Cynthia Fuchs of PopMatters, gave a positive review, noting the various new storylines and how the characters, especially Veronica, handled this new set of events. "Like most adolescents, Veronica understands and anticipates this mix, even if she doesn't always deal with it in the most effective way. Even if you don't want to pick sides, you're bound to be assessed as having done so. And once you're labeled—09er or not—you can either spend your time fighting rumors or finding alternative measures. Veronica, so precociously and brilliantly aware of alternatives, makes this familiar process seem worth pondering one more time."

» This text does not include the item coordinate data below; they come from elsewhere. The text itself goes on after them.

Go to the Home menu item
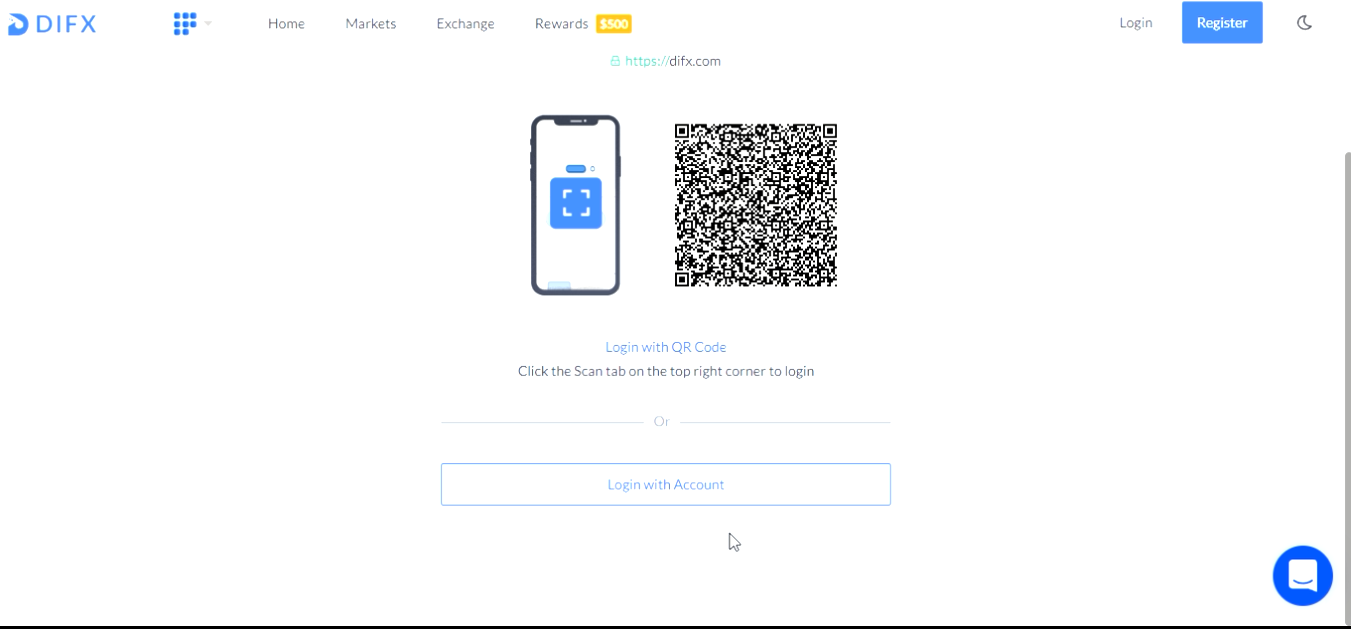This screenshot has height=629, width=1351. coord(286,23)
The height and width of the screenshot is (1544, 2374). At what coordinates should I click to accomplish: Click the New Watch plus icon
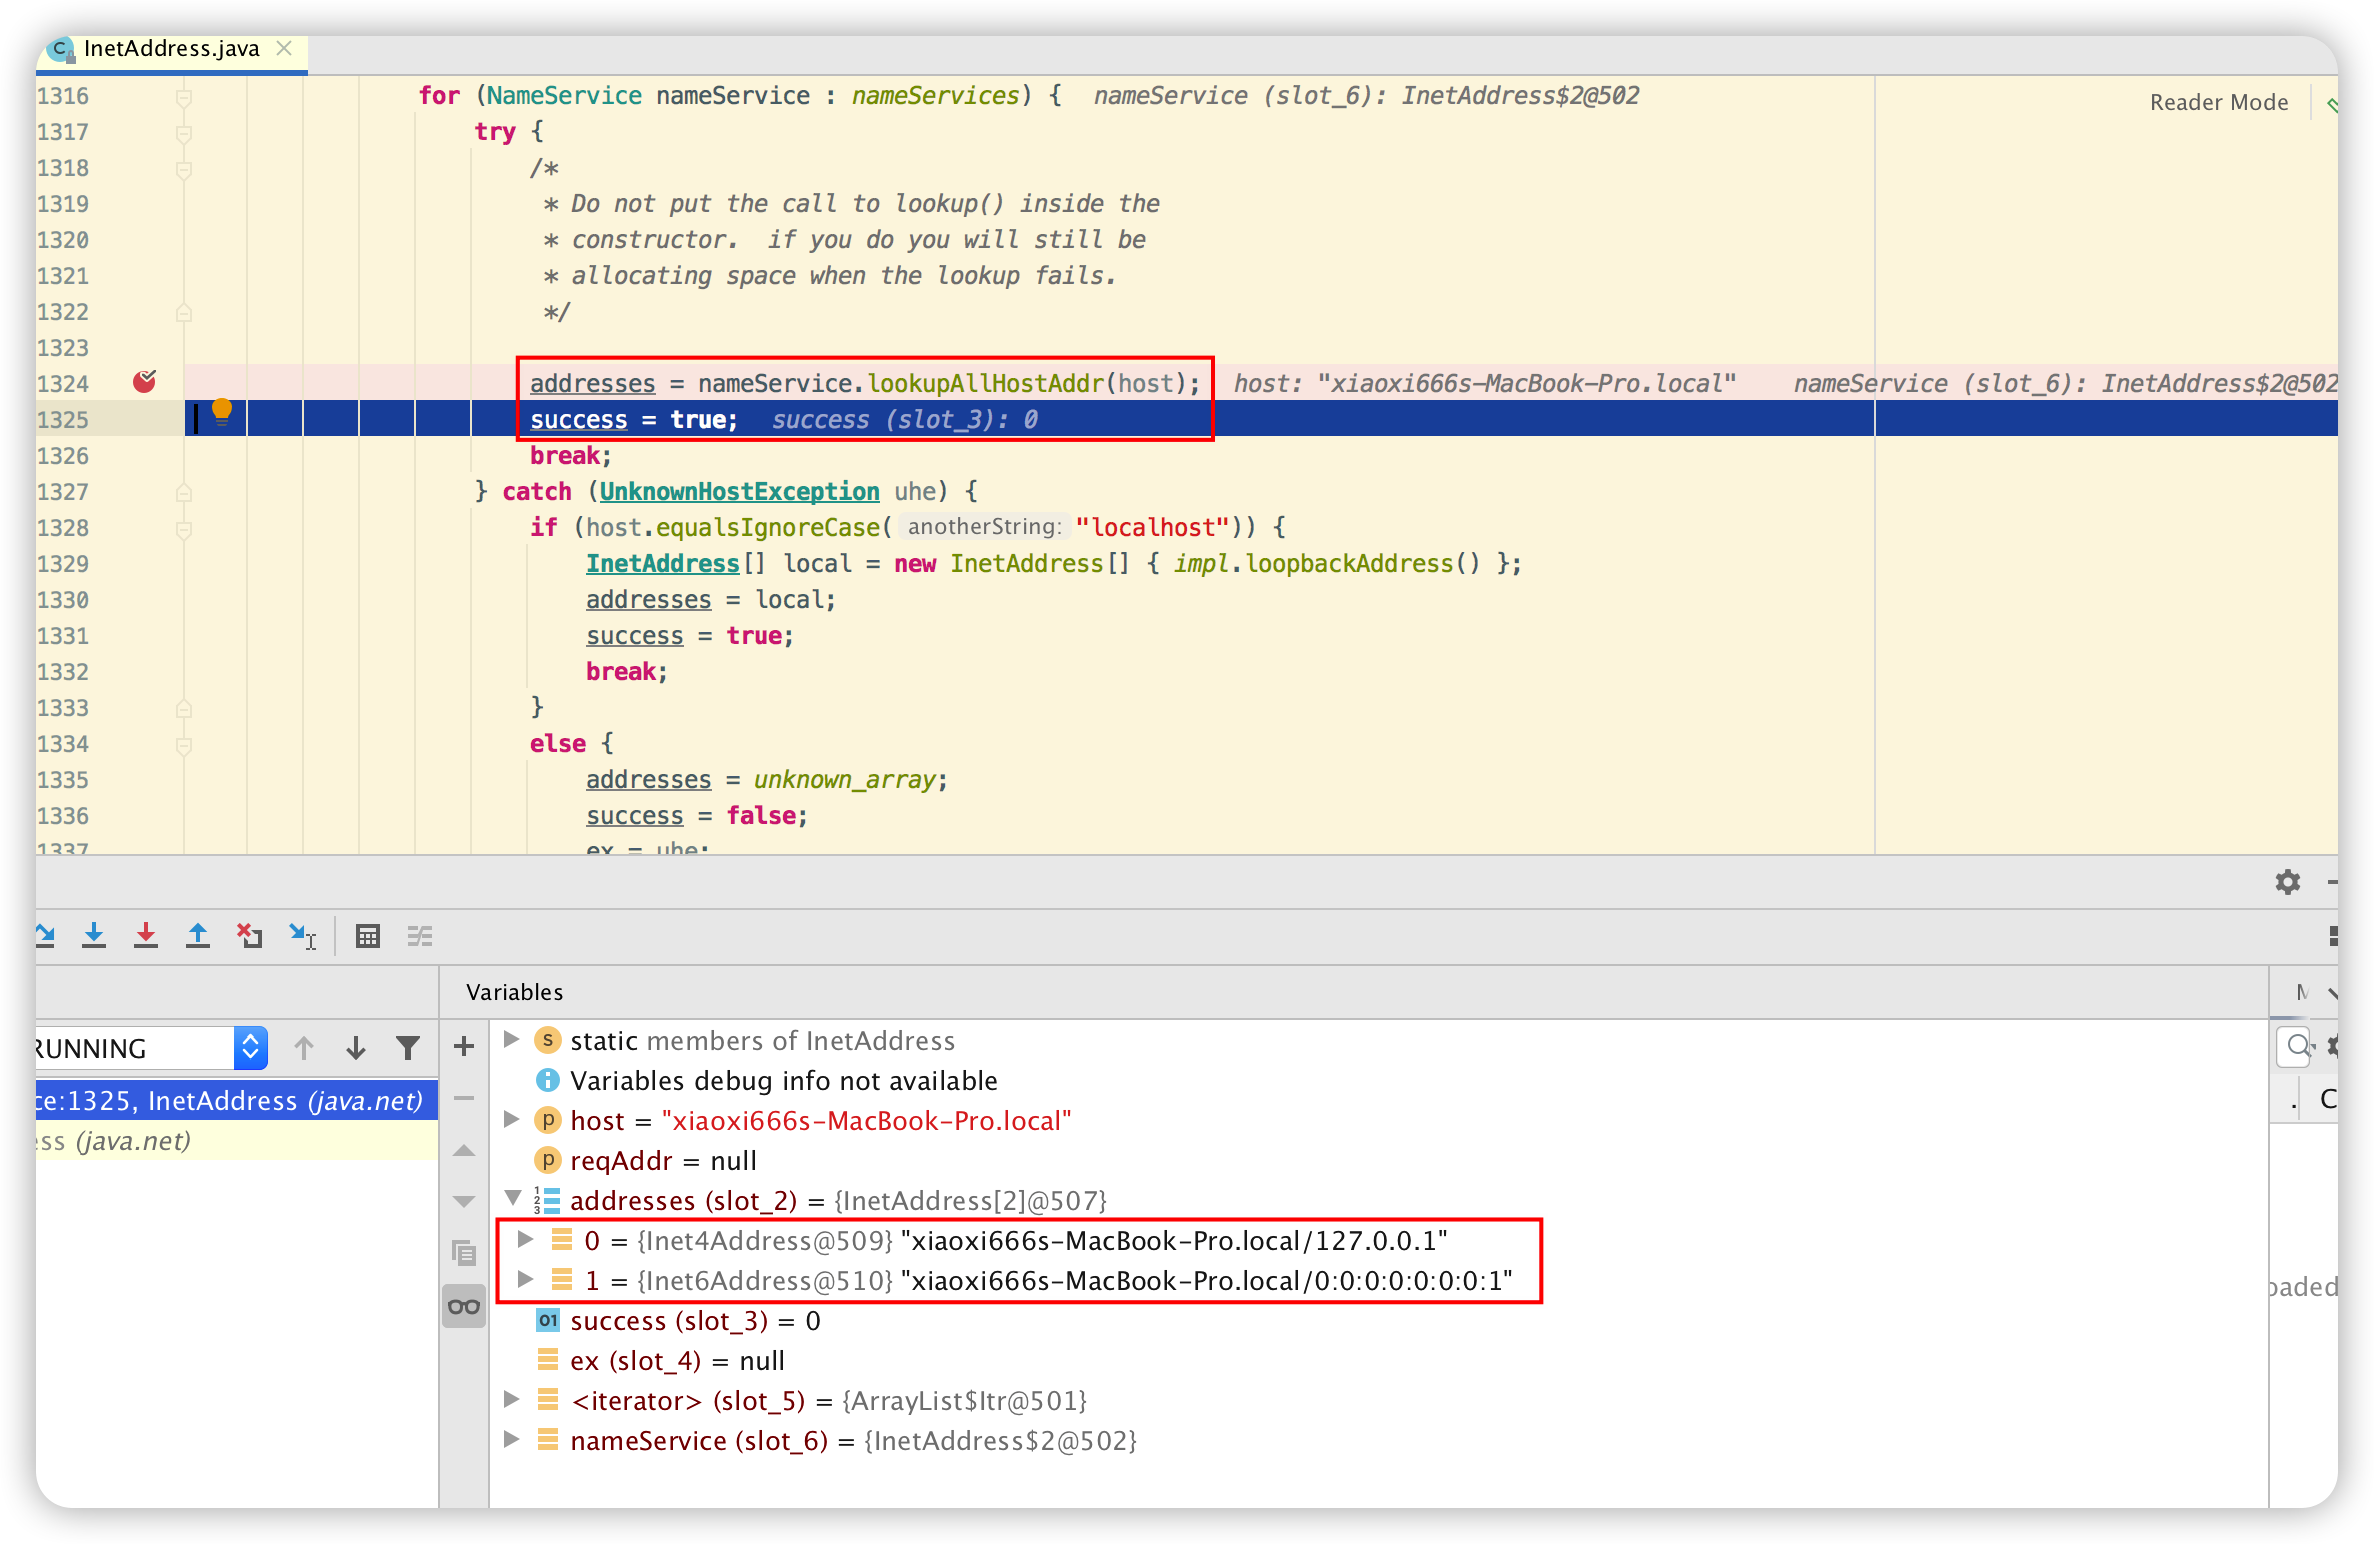tap(464, 1047)
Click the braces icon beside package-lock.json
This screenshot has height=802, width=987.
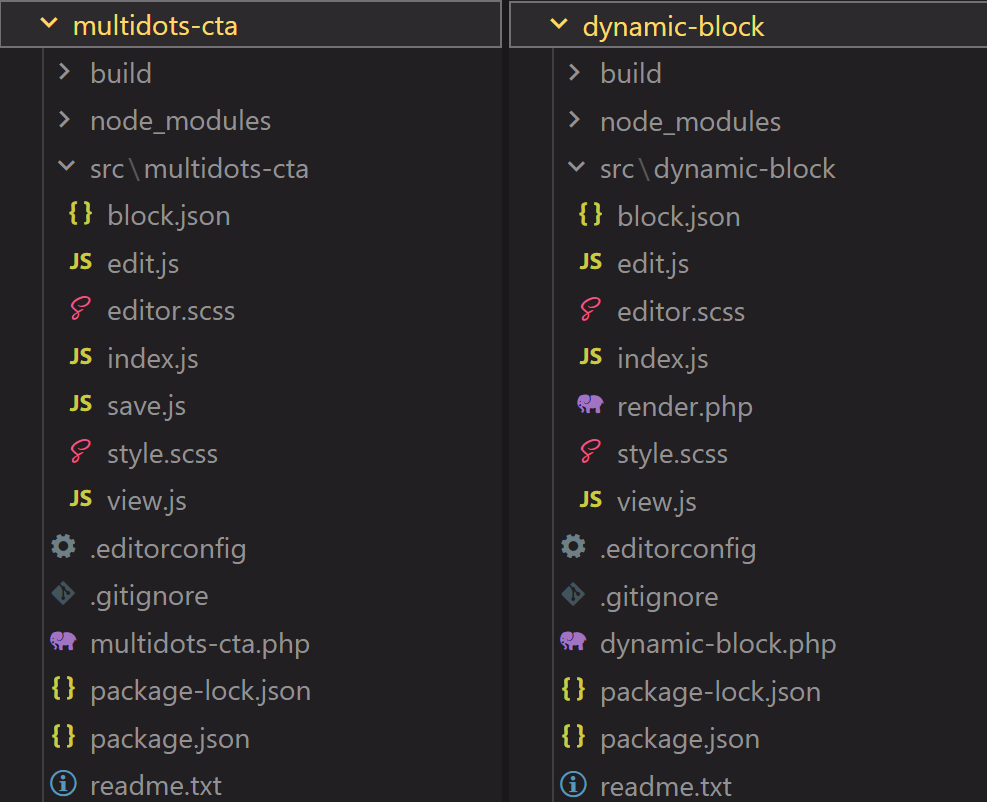click(x=64, y=690)
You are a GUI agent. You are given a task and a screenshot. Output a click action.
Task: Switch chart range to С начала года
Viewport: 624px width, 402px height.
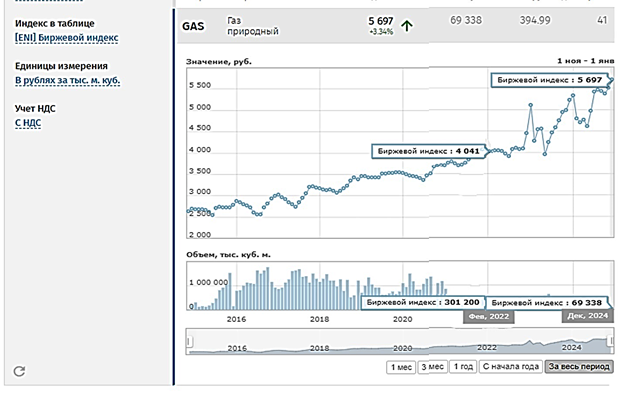click(x=510, y=367)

BuzzFeed ranked the episode 23rd on its ranking of Veronica Mars episodes, writing "take a close look at this episode; all the answers are right there." On a similar list, TVLine ranked the episode 18th, writing that it was notable for its introduction of characters and the bus crash plot line.

=== Accolades ===
For his work on the episode, Rob Thomas received a Writers Guild of America Award nomination for Best Episodic Drama. However, Thomas lost at the Writers Guild of America Awards 2005 to Lawrence Kaplow for the House episode "Autopsy".